HOW TO COMPLETE THIS TASK:
Determine how many of the lines below include "will", then respond with that number and no other text.

::: LISTED ENTRIES :::

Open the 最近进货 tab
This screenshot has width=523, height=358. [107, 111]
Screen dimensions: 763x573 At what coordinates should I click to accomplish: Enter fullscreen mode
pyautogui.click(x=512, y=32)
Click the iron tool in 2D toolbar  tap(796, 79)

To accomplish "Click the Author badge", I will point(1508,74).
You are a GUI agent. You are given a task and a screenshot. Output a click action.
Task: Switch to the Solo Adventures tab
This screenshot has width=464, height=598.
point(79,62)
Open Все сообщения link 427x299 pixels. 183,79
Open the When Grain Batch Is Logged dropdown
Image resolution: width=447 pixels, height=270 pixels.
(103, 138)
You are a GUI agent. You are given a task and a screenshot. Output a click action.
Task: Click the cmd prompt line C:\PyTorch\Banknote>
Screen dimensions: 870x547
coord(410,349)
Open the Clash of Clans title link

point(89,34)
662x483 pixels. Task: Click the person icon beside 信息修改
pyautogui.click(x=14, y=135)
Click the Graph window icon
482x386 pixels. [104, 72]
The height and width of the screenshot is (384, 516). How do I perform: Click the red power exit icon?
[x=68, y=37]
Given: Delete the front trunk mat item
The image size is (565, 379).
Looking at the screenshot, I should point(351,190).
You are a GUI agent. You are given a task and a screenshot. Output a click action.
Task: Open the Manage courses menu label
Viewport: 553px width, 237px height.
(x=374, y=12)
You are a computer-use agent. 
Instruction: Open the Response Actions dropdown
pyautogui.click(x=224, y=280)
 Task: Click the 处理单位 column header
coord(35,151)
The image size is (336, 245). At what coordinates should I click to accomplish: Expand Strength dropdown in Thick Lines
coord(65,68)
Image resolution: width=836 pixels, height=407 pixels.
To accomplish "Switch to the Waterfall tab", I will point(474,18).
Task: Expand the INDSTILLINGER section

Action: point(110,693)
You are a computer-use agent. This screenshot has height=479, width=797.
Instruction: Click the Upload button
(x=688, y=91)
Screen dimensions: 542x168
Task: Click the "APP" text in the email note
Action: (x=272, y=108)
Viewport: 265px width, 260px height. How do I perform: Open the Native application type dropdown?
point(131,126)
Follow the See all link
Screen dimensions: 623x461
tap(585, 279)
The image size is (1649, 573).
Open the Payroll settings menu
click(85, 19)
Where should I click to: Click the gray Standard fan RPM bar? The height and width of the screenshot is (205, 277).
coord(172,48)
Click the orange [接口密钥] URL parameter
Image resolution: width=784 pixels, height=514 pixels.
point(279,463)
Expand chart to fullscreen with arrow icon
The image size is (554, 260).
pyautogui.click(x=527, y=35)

:::

ANSWER TO THIS TASK:
2